Our local and regional media have also supported us throughout and the commitment to a weekly Tuesday morning live Q&A on BBC West Midlands was supplemented by regular Facebook live sessions with Birmingham Live and ethnic and language channels like Sikh TV. These sessions helped reach different audiences and the multi-lingual channels really helped us reach, and hear from, different communities of language across the City.

A city-wide response to the pandemic

Responding to the pandemic has been a city-wide partnership, although we had some engagement before Covid, it is through the adversity that this partnership has blossomed and grown. Coming into 2020 the city was predicted that the city would lose over 9,000 lives through the year, and although the burden has been high with over 3,000 deaths it is down to the strength of the engagement and partnership that this number was not higher.
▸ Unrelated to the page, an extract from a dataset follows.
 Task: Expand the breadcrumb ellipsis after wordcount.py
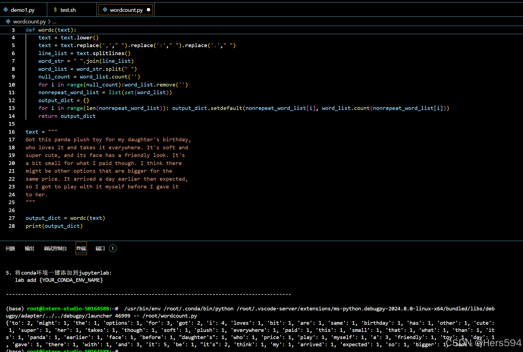tap(55, 21)
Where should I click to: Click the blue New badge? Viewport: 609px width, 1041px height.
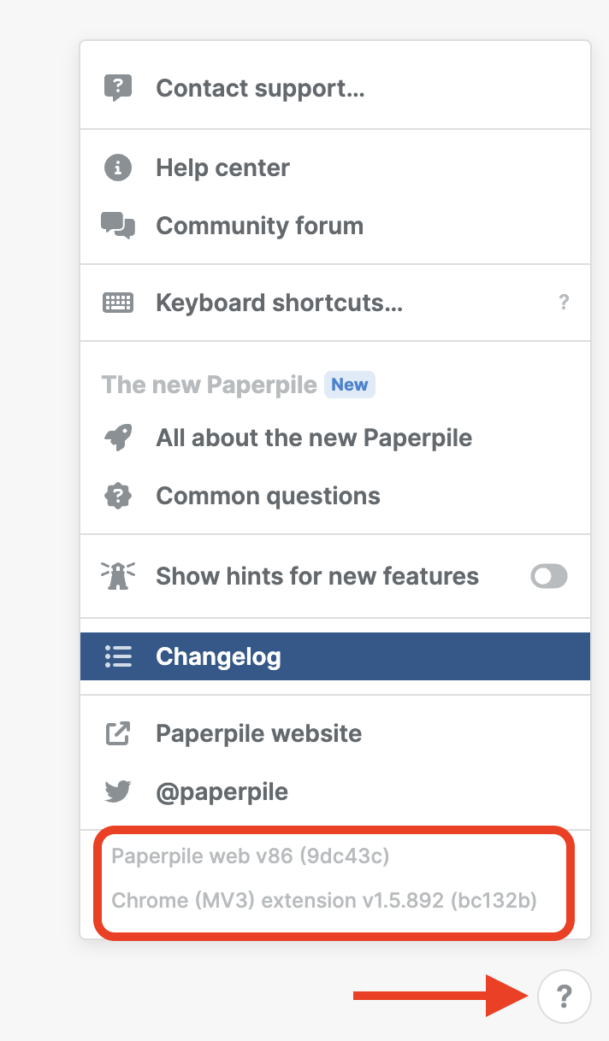pos(349,385)
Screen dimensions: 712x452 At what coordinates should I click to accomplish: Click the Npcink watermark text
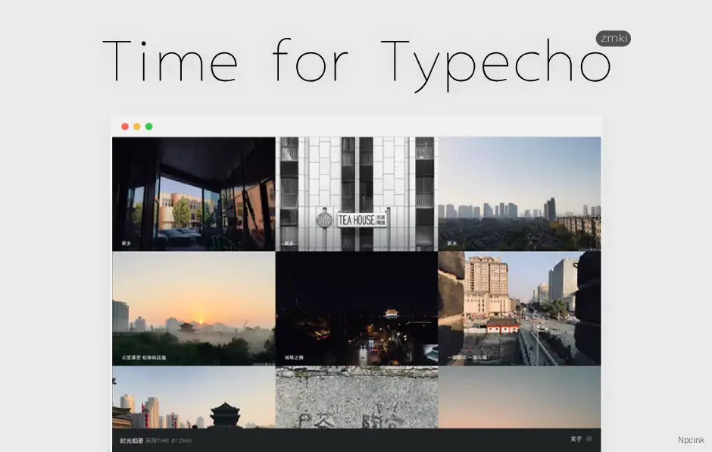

As we move forward, it is important to not think COVID-19 has gone away, nor that it will not continue to impact our lives over the coming decades. The pandemic has shone a cruel and harsh light on the many inequalities across the City, from poverty to obesity, and exacerbating many of them. Responding to these will rely on this engagement and communication being maintained and invested in, as we cannot close the gap without communities and citizens working in partnership with the public and private sector to co-create solutions and break the cycles that have undermined lives for far too long.


This blog was written by Dr Justin Varney, Director of Public Health, Birmingham City Council.

Disclaimer: 
The views expressed in this analysis post are those of the authors and not necessarily those of City-REDI / WMREDI or the University of Birmingham.